Play: Toys, Sets, Rules

Photos by Alin Kovacs

London, Walter Knoll

Children produce themselves as individual and social beings through imaginative activity. As Jean Paiget said "Play is the serious business of children". A similar idea of self-realisation through making and doing could apply just as well to the activity of adults as to what children get up to when the adults are working. In the 1960s and ‘70s a number of designers began to re-think the kind of objects that children need to play well, seeking to recast their own work as designers along similar lines. This resulted in a set of extraordinarily generous, humane and beautiful objects — some of which remain; and a radical project to transform social life by altering two of its fundamental categories, education and work — now largely forgotten.

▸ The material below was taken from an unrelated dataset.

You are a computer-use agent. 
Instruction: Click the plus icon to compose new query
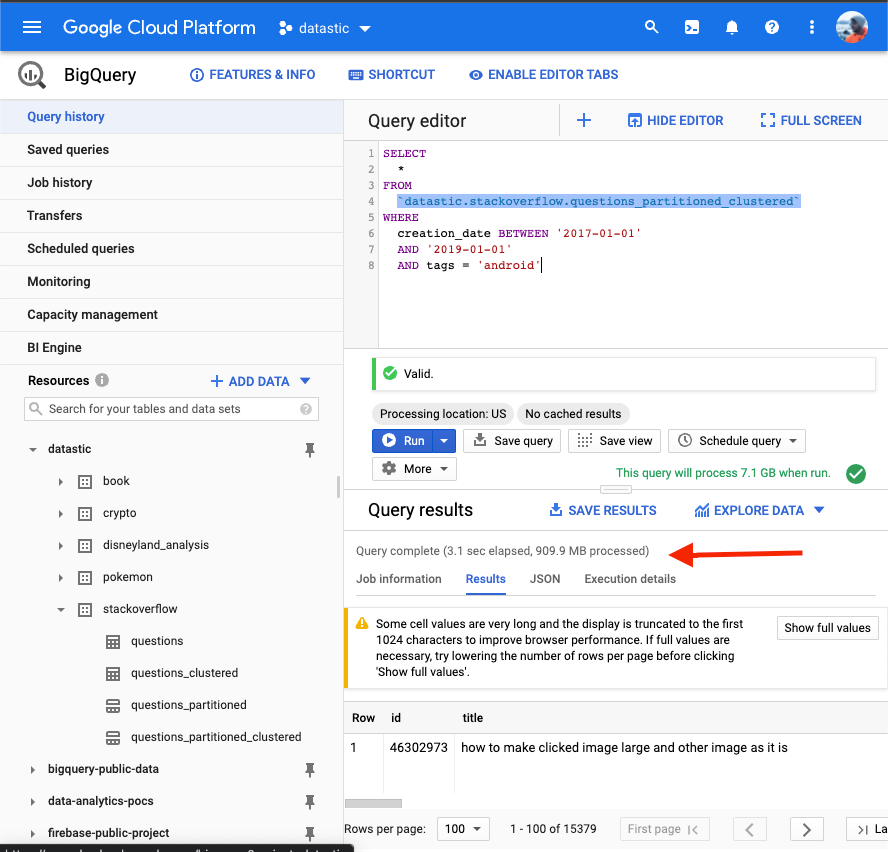click(584, 120)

Play is an exhibition of toys drawn from the personal archives of their designers, Roger Limbrick, Patrick Rylands, Fredun Shapur and Ken Garland, a loosely associated group that emerged in London in the 1960s. A further number of continental designs from the same period have been lent to the exhibition from the collection of Marion Hine, also a contributing designer. Although many of these designers have been published and exhibited individually, this exhibition is the first time their works have been united as a group. Play offers a unique survey of late modernist approaches to child development and design and, as such, a variety of ways in which we might think of both play and design as formative and speculative activities.

Play is part of a programme of exhibitions and events commissioned by Walter Knoll and produced and curated by systems. Walter Knoll are funding the production of Play and hosting the exhibition in their London showroom.